How do you solve a problem like Siobhan?
Superheroes are for boys!
With these four words, my five year-old niece Siobhan cut right through my chest and pulled out my heart. She was so adamant when she said it, you’d think it had been on the news or something. Admittedly, five year-olds tend to be adamant about everything, from why the purple crayon is critical for coloring success to how mean little sisters can be. For a moment, though, I was crushed. This point-of-fact explanation about what was right for boys and for girls struck me harder than I would have expected, despite already hearing about princesses and ponies for hours on end. I love princesses and ponies, so it never occurred to me that the little girl standing in front of me wouldn’t like superheroes. I mean, she’s a human child, right? And we’re related?
As I am not a parent myself, I naturally take any grand pronouncement by a child more than 30 years my junior as a challenge to be met head-on. I get to go home or to my hotel if it ends in tears — for either party — so there’s no reason not to meet this crazy talk with a bit of moxie. It turns out though, “Nuh-Uh!” proclaimed over and over does not make for a compelling argument, especially when shouted by a gentleman pushing forty. I had to get organized, develop a strategy. This was war and I needed to marshal my troops. But just what was going to convince a little girl that superheroes can be for everyone? And more importantly, is it going to be something I can stand to read as well?
I knew right away that I had to wow the kid. Nothing says “wow” quite like Art Balthazar and Franco. This magical creative team has produced many outstanding kid-friendly comic books, but none so unbelievably fun as Tiny Titans. Published as 50 monthly issues by DC Comics and collected in readily available softcover books, Tiny Titans features kid versions of practically every character to ever grace the pages of seminal superhero comic Teen Titans. Robin, Batgirl, Wonder Girl, Cyborg, Starfire and all their friends attend Sidekick City Elementary School, have short adventures, meet for play dates, and just generally have an awesome fun time. Full of gimmicks, puns and kooky jokes, Tiny Titans pulls out all the stops to entertain the kids but never forgets that adults are the ones buying the books for them. Whether the team inexplicably change into monkeys for an issue or just wear berets and round up penguins loose from the Batcave, there are hilarious antics in every story that will delight little girls (or boys) and grown-ups alike.

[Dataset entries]
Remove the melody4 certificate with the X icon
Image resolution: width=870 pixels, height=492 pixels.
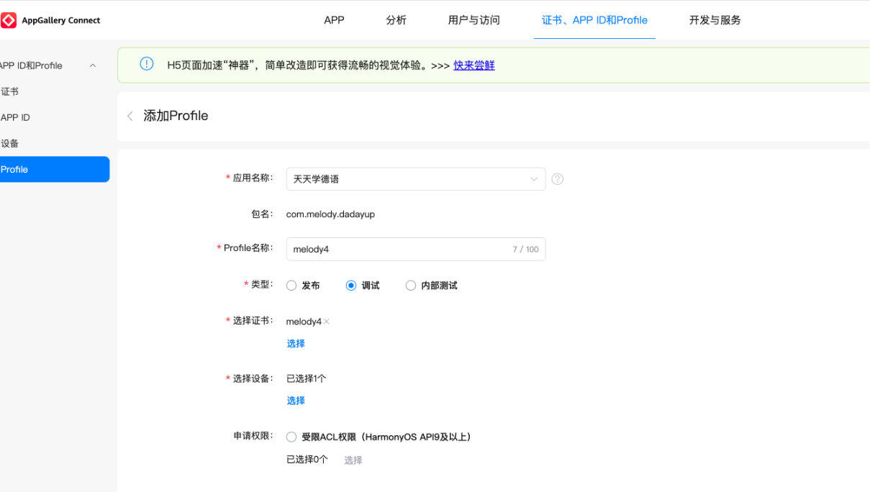point(327,322)
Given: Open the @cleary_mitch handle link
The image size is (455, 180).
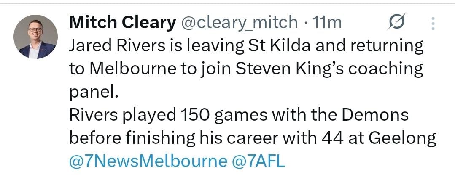Looking at the screenshot, I should [239, 23].
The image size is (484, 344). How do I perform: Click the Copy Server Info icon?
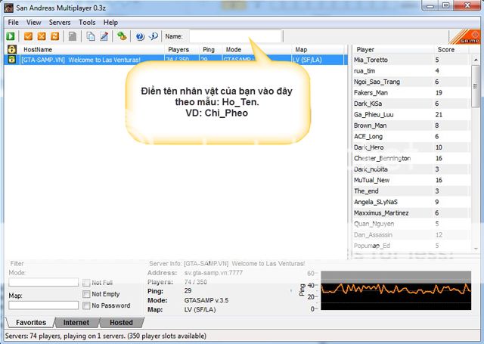point(91,36)
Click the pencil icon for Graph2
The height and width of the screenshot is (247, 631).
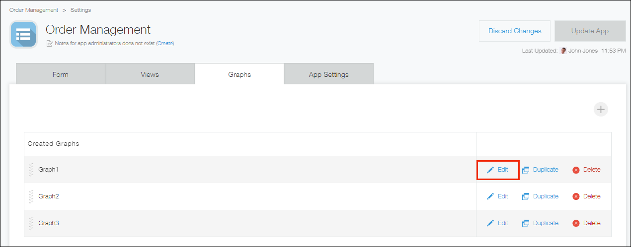pyautogui.click(x=490, y=196)
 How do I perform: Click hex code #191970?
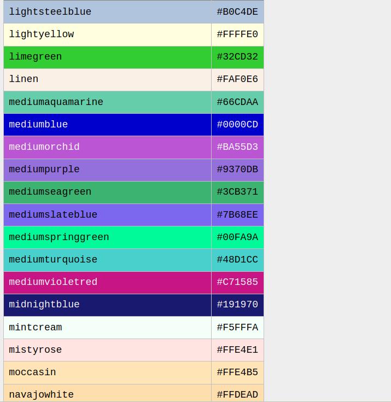click(237, 305)
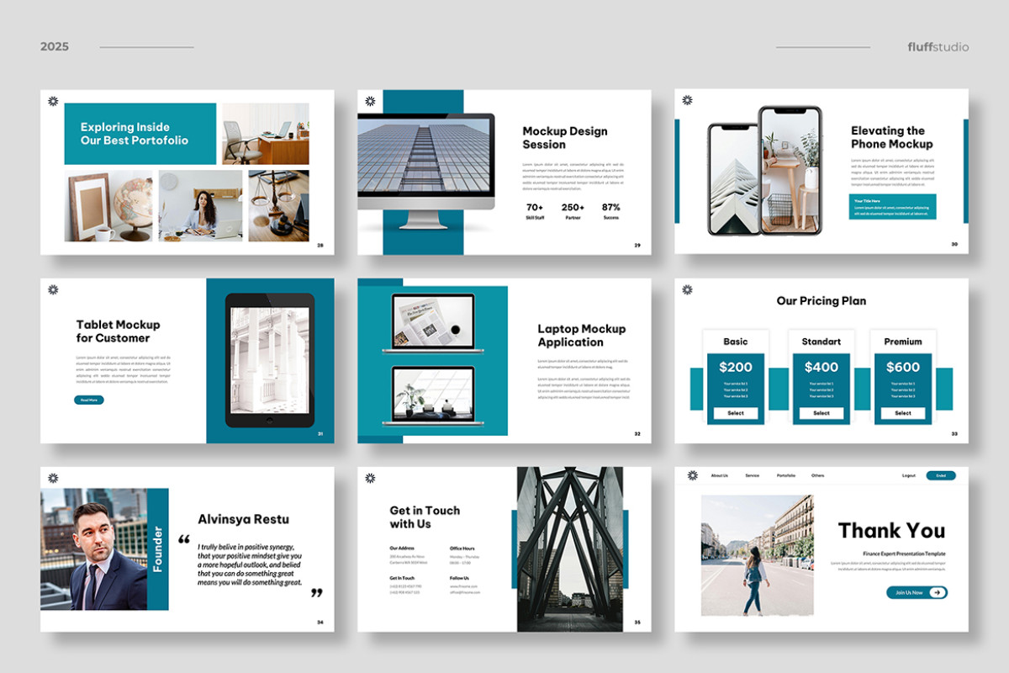Choose Select under the Standart $400 plan
Viewport: 1009px width, 673px height.
(821, 413)
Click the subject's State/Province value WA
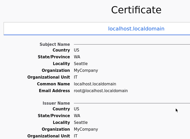Viewport: 190px width, 139px height. pos(77,57)
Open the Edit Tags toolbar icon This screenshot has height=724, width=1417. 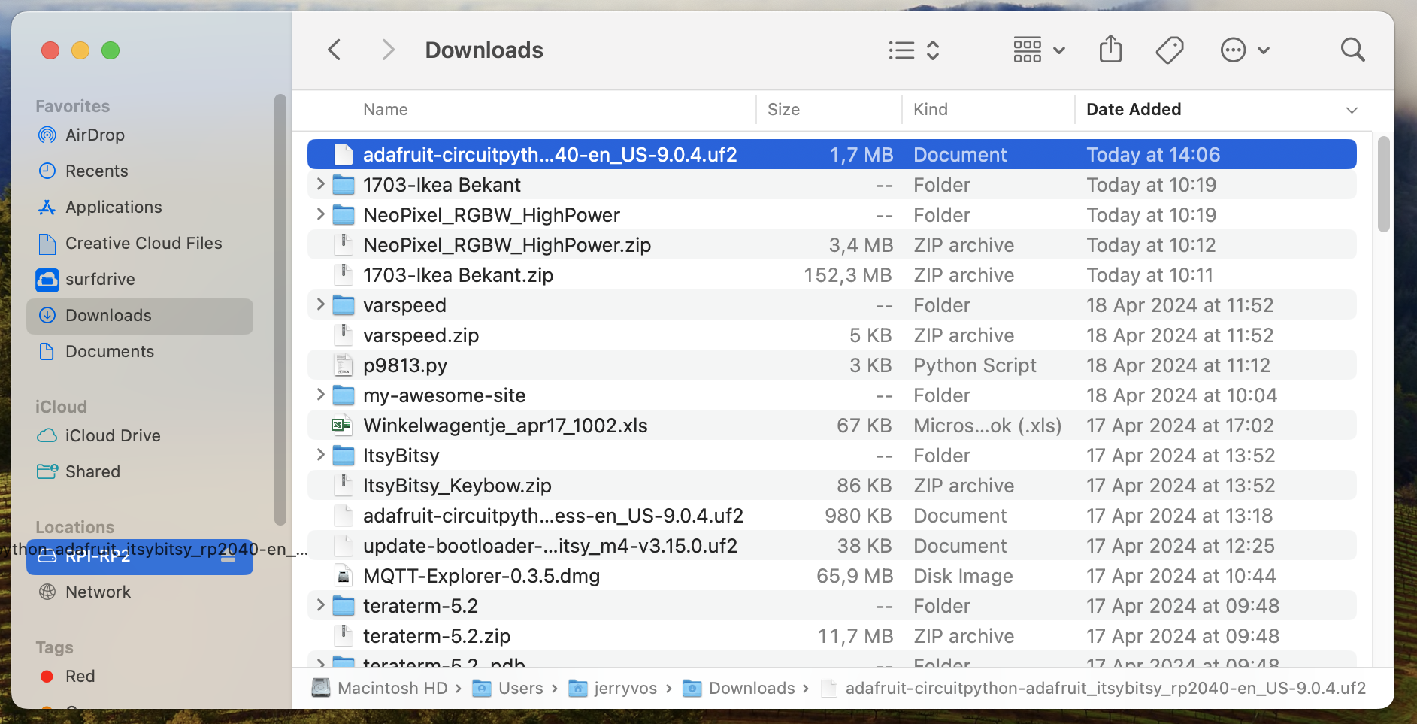(1169, 50)

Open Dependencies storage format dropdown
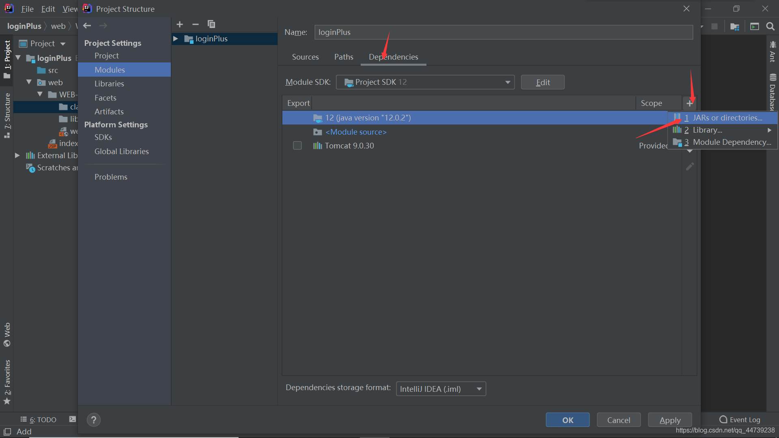coord(441,389)
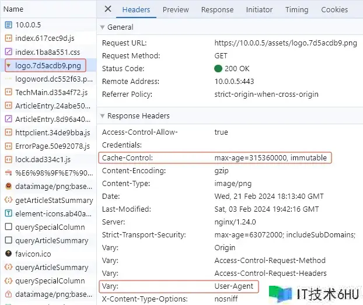Select the queryArticleSummary request
Screen dimensions: 363x305
pyautogui.click(x=51, y=240)
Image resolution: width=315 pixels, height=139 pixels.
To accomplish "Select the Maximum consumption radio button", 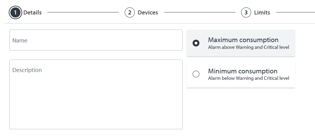I will [196, 43].
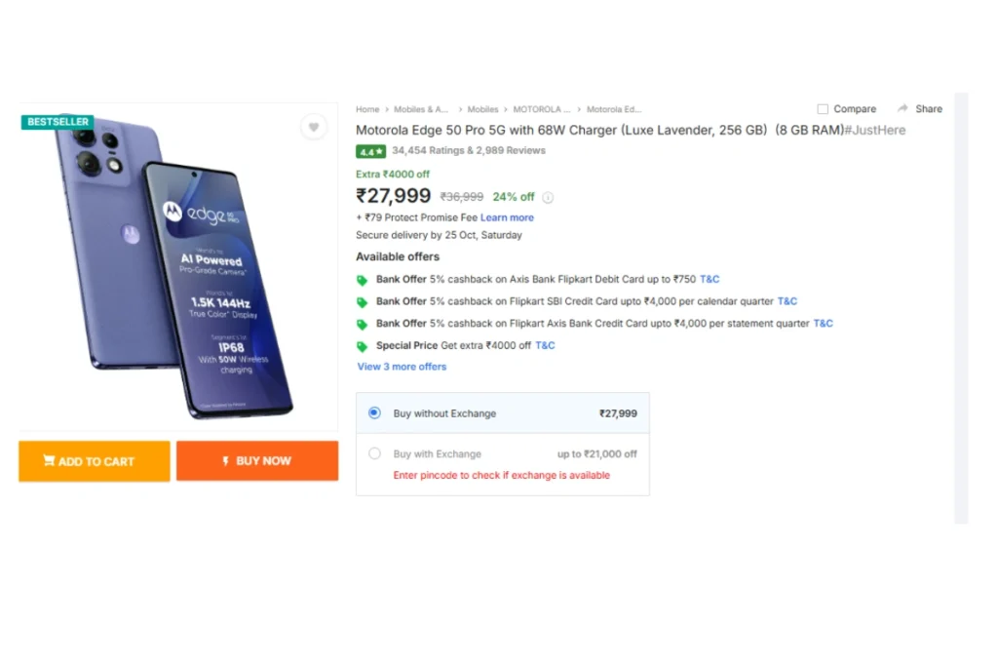Click the Axis Debit Card offer tag icon

coord(363,280)
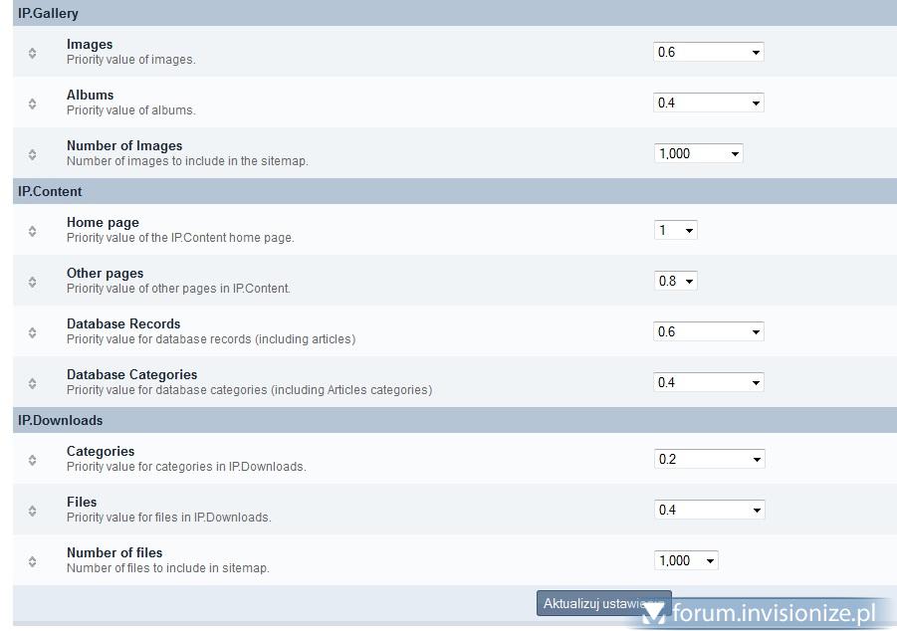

▸ **STATED GOAL A**:
Using the piece about Siobhan and superheroes, mark each statement yes or no and quote the words that decide it: (i) Tiny Titans came out as 50 monthly issues from DC Comics; (ii) the writer is a parent; (iii) Siobhan is seven years old.
▸ **STATED GOAL B**:
Reproduce the records from their first line through the line holding "Viewport: 190px width, 139px", both ends included, without the pictures.

▸ **RESPONSE A**:
(i) Yes: "Published as 50 monthly issues by DC Comics"
(ii) No: "As I am not a parent myself"
(iii) No: "my five year-old niece Siobhan"

▸ **RESPONSE B**:
Remove the melody4 certificate with the X icon
Image resolution: width=870 pixels, height=492 pixels.
point(327,322)
Given: Open the @cleary_mitch handle link
The image size is (455, 180).
Looking at the screenshot, I should [239, 23].
The image size is (484, 344). How do I perform: Click the Copy Server Info icon?
point(91,36)
Click the pencil icon for Graph2
The height and width of the screenshot is (247, 631).
pyautogui.click(x=490, y=196)
 How do I perform: Click hex code #191970?
click(237, 305)
Choose Select under the Standart $400 plan
Viewport: 1009px width, 673px height.
(821, 413)
Click the subject's State/Province value WA
Viewport: 190px width, 139px height. pos(77,57)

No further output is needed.